GOAL | Render every line of the records from the one containing "The height and width of the screenshot is (756, 1343)." down to the one containing "will pyautogui.click(x=120, y=443)." as a Markdown table, skipping blank lines. Use two columns: Row for a running number and Text for the line itself.

DATA ENTRIES |
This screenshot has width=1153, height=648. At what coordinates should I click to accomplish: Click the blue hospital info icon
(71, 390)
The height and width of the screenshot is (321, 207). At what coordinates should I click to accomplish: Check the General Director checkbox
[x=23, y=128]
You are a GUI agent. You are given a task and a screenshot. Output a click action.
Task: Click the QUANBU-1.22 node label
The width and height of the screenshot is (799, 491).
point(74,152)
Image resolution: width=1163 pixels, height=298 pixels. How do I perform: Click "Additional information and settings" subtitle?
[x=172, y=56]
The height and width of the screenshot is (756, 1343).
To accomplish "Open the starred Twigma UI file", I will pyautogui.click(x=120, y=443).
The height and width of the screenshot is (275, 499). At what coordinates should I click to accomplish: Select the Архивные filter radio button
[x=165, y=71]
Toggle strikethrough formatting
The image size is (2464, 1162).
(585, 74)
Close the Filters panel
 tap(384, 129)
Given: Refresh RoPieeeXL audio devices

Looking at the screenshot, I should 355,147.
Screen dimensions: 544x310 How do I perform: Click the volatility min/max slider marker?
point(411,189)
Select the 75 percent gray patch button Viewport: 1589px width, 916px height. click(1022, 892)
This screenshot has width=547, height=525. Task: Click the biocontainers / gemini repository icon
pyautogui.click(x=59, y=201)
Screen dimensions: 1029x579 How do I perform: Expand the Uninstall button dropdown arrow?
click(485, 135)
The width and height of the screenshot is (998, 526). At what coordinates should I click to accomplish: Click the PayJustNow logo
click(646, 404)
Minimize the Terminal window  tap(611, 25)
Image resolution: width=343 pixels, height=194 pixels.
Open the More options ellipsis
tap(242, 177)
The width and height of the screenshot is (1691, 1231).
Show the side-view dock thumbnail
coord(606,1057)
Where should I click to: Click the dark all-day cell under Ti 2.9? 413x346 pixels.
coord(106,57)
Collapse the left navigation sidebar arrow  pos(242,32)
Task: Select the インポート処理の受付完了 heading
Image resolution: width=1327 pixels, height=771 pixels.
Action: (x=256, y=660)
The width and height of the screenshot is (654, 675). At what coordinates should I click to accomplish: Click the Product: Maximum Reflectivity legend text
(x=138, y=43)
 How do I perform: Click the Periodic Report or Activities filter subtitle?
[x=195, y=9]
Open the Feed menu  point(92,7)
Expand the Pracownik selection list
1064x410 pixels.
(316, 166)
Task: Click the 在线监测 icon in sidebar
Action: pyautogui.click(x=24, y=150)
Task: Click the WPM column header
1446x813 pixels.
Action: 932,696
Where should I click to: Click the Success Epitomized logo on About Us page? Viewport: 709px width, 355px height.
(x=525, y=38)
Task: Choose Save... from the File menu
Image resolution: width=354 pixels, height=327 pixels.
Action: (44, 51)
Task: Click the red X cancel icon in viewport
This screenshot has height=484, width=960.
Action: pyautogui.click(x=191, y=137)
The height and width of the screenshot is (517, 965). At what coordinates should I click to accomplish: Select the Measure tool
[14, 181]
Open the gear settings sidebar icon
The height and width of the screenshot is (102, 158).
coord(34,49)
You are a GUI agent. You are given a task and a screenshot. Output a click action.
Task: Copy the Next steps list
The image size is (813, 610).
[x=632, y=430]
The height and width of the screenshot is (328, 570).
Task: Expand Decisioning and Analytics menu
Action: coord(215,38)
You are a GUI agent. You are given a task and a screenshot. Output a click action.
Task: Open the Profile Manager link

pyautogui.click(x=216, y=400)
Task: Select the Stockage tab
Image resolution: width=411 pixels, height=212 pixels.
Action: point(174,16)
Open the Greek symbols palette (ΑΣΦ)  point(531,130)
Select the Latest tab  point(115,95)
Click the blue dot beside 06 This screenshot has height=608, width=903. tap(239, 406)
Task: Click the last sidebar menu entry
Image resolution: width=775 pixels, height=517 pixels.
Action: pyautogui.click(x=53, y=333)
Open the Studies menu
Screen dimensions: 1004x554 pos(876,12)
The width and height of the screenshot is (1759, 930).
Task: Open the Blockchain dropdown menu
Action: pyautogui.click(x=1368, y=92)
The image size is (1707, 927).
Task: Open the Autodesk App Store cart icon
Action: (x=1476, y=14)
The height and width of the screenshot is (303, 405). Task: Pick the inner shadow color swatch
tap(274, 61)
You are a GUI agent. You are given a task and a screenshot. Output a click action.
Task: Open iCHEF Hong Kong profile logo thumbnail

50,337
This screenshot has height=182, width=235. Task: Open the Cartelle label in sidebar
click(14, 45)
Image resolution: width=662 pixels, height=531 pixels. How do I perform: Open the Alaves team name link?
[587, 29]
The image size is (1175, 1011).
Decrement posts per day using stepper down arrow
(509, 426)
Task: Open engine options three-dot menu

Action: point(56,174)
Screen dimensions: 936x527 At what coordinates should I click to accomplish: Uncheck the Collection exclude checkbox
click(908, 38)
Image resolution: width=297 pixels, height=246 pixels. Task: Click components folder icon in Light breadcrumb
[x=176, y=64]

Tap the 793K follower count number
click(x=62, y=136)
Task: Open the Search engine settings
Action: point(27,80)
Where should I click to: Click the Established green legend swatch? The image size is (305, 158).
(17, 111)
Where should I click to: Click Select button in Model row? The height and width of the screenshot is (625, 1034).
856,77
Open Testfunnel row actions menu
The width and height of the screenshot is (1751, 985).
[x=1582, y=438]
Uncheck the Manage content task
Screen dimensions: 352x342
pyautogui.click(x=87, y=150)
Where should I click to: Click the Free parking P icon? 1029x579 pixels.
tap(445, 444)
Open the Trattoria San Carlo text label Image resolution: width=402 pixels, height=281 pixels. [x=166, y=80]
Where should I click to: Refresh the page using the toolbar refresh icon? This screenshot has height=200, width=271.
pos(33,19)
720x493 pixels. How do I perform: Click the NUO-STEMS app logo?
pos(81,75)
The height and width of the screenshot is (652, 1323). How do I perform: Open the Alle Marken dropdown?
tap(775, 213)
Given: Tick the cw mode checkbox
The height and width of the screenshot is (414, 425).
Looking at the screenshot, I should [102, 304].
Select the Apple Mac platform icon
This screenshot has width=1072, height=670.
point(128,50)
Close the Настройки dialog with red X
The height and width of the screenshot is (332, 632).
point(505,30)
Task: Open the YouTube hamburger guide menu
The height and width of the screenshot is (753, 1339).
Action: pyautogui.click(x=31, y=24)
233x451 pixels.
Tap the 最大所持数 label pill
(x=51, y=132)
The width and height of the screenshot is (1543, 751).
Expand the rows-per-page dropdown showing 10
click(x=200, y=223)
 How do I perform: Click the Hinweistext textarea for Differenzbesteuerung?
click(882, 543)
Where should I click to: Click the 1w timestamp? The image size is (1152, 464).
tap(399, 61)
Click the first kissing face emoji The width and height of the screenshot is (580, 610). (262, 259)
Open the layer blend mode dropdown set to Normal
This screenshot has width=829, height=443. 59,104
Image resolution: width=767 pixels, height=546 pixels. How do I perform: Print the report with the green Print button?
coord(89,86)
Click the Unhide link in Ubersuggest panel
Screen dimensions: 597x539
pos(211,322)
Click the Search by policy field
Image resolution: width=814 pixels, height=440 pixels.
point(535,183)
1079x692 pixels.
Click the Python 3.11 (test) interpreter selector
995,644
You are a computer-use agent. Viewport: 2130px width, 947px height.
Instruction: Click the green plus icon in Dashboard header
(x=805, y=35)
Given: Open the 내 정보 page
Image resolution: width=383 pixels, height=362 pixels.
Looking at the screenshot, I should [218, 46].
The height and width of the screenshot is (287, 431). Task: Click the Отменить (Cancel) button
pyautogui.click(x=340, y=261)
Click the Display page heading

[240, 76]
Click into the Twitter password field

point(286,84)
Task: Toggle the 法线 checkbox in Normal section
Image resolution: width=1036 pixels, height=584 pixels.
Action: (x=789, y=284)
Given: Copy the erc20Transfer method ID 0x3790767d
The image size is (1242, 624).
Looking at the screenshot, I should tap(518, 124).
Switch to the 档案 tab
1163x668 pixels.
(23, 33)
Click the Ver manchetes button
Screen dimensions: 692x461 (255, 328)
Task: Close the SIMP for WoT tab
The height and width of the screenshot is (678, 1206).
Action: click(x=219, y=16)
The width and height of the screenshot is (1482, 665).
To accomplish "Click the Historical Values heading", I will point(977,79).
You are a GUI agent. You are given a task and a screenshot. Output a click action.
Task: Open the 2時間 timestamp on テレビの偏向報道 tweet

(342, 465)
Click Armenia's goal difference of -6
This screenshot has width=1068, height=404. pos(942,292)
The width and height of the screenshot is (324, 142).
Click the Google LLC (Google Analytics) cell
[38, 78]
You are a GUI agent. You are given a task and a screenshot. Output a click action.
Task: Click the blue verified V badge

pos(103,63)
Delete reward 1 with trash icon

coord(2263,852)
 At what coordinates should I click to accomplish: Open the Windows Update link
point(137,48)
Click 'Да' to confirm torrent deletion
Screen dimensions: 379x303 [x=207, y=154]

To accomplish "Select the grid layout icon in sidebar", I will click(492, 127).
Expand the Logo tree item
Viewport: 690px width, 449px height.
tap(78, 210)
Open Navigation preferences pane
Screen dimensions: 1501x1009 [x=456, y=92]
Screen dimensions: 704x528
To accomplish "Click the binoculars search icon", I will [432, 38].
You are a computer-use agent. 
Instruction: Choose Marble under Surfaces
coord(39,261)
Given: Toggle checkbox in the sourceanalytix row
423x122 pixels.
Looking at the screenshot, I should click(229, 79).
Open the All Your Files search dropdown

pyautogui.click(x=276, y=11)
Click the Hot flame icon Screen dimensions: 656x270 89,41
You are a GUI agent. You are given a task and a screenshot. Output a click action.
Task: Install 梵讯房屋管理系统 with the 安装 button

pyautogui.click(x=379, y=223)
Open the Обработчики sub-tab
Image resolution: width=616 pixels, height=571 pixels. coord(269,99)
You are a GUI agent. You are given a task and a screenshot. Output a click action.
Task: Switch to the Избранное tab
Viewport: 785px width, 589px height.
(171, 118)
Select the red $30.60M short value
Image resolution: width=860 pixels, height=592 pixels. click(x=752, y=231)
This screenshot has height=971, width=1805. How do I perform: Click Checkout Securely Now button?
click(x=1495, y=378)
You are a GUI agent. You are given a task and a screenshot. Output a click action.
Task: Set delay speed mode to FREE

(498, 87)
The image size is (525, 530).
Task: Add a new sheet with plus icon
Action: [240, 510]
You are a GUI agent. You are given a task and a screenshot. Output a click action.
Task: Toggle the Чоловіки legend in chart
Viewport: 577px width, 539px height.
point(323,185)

RESULT |
| Row | Text |
|---|---|
| 1 | The height and width of the screenshot is (756, 1343). |
| 2 | To accomplish "Open the starred Twigma UI file", I will pyautogui.click(x=120, y=443). |